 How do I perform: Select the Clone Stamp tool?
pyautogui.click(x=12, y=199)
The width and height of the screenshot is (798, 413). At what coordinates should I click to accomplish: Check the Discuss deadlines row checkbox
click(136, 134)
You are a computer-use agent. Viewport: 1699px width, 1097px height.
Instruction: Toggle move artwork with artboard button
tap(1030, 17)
--
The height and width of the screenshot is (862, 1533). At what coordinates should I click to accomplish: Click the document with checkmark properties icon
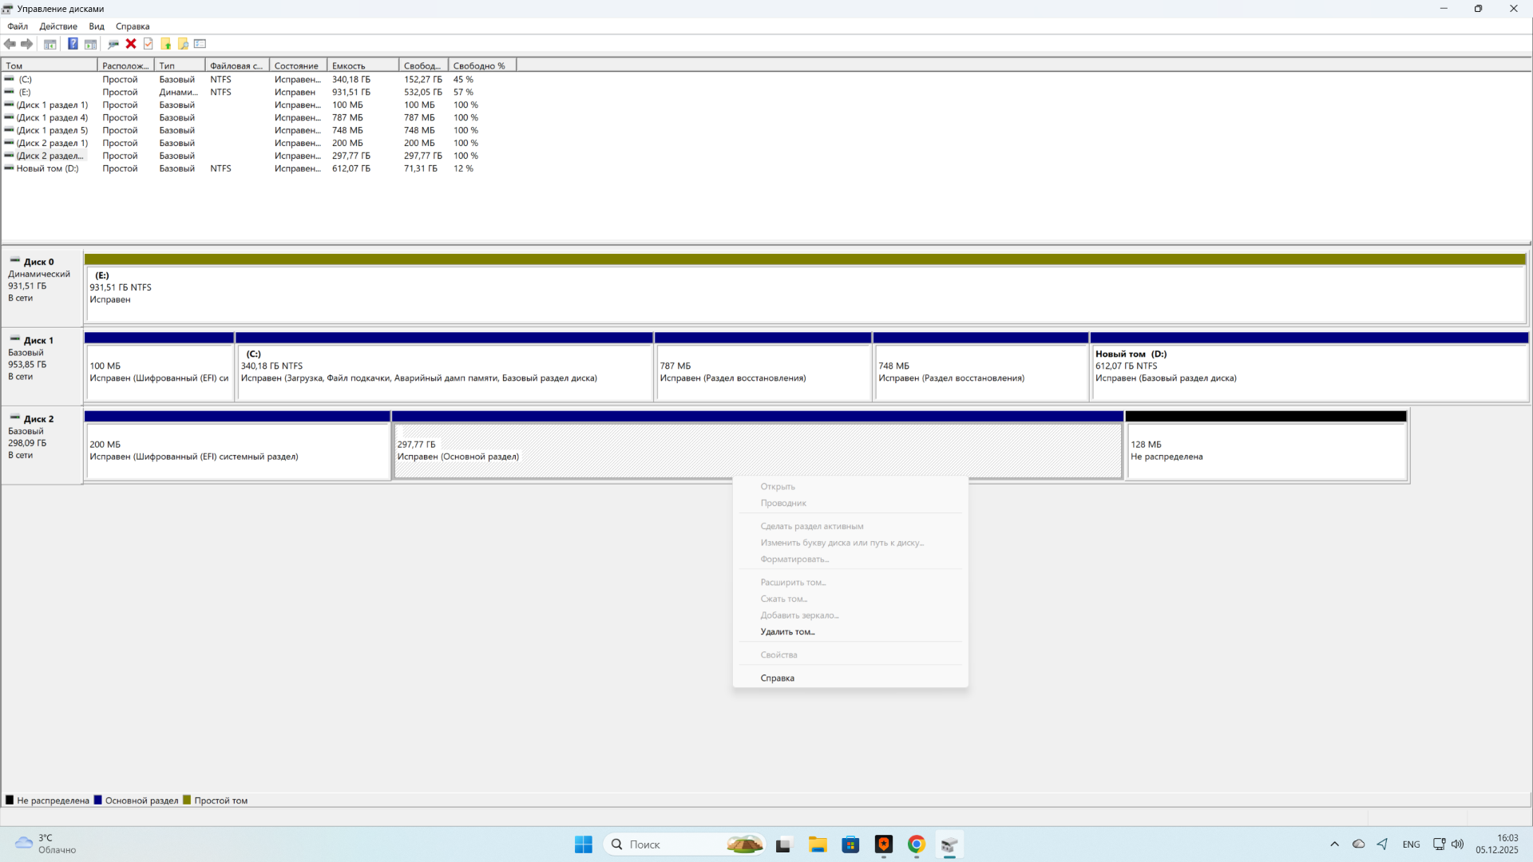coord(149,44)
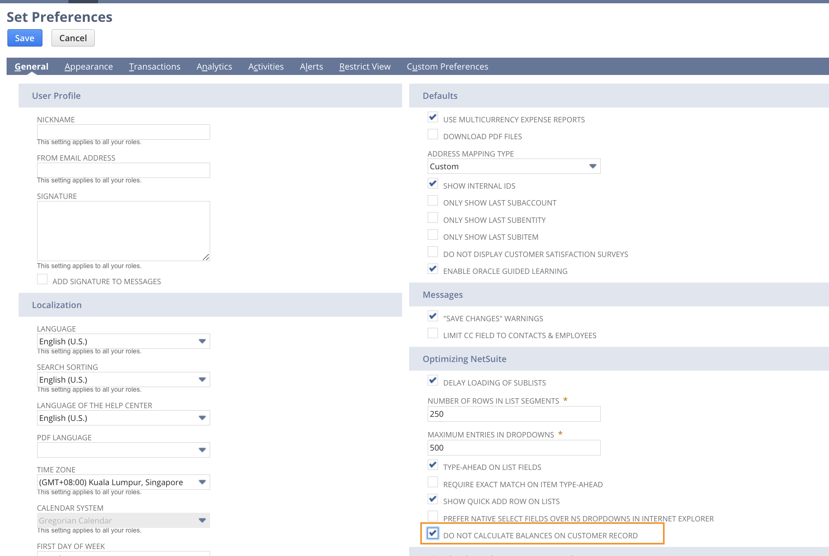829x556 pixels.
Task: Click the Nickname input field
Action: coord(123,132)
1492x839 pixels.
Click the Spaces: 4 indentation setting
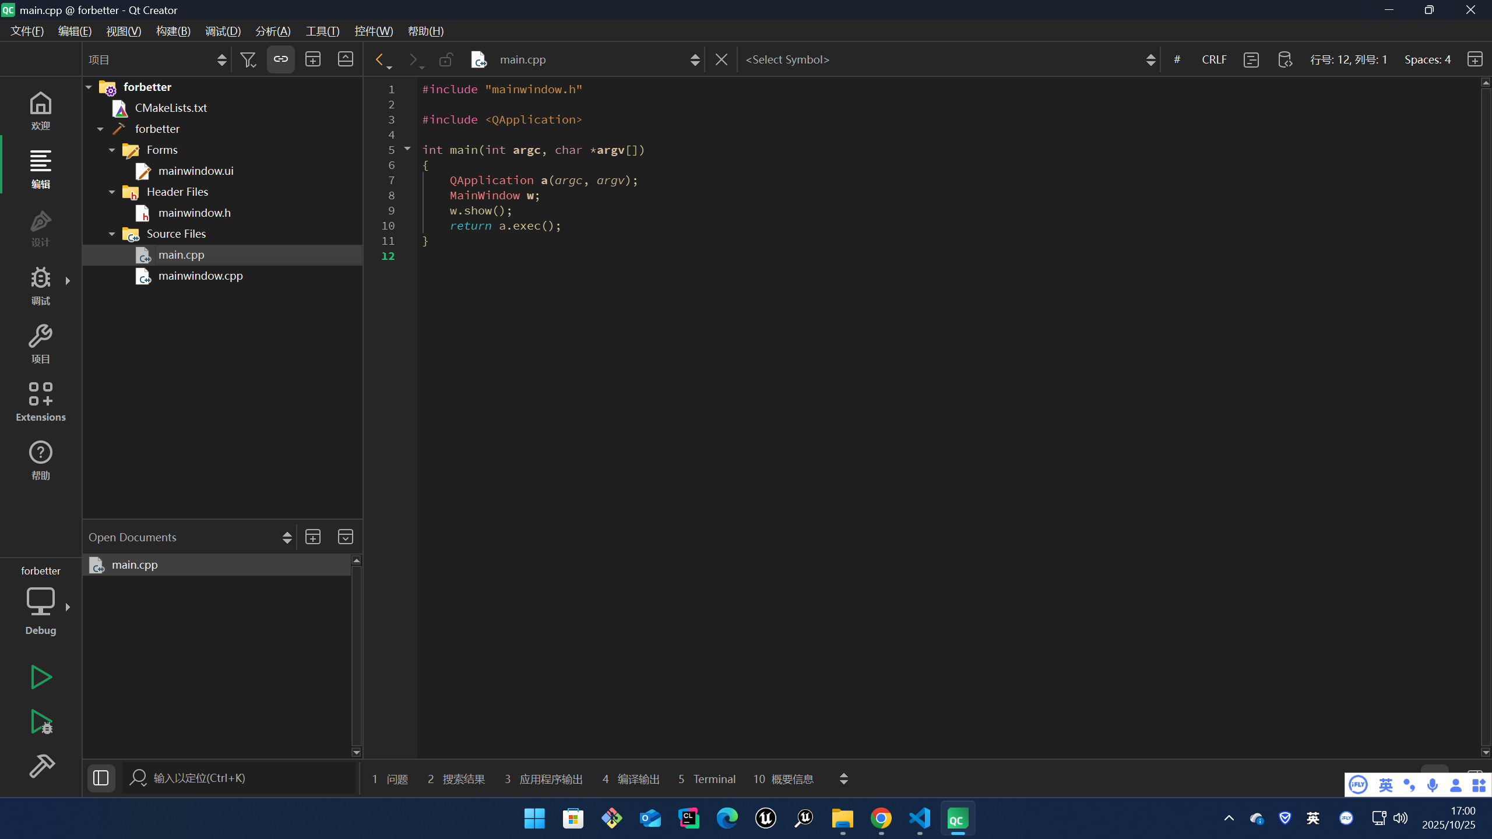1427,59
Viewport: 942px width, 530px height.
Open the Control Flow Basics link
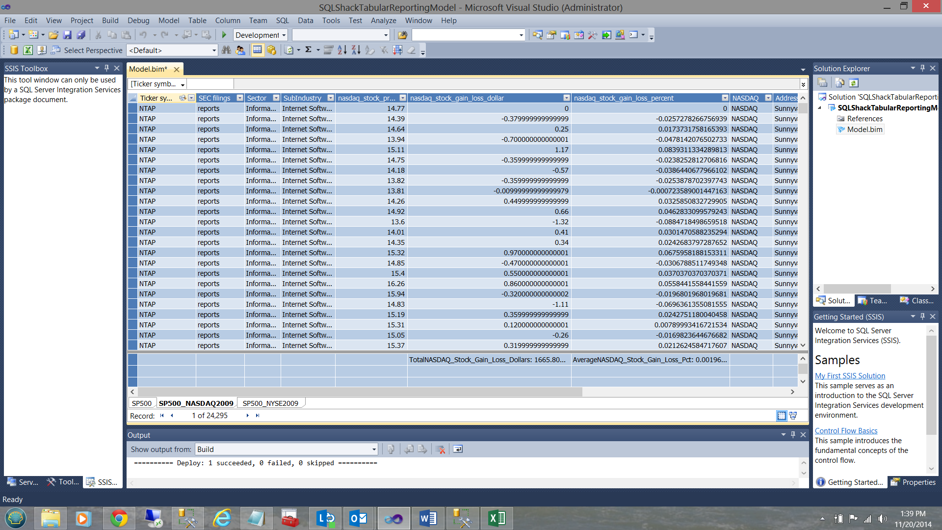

### Work order
Keep both end lines and retype everything in the records above from the line containing "Viewport: 942px width, 530px height." through the line containing "Open the Control Flow Basics link", exactly, with nothing else.

### Exercise answer
Viewport: 942px width, 530px height.
Open the Control Flow Basics link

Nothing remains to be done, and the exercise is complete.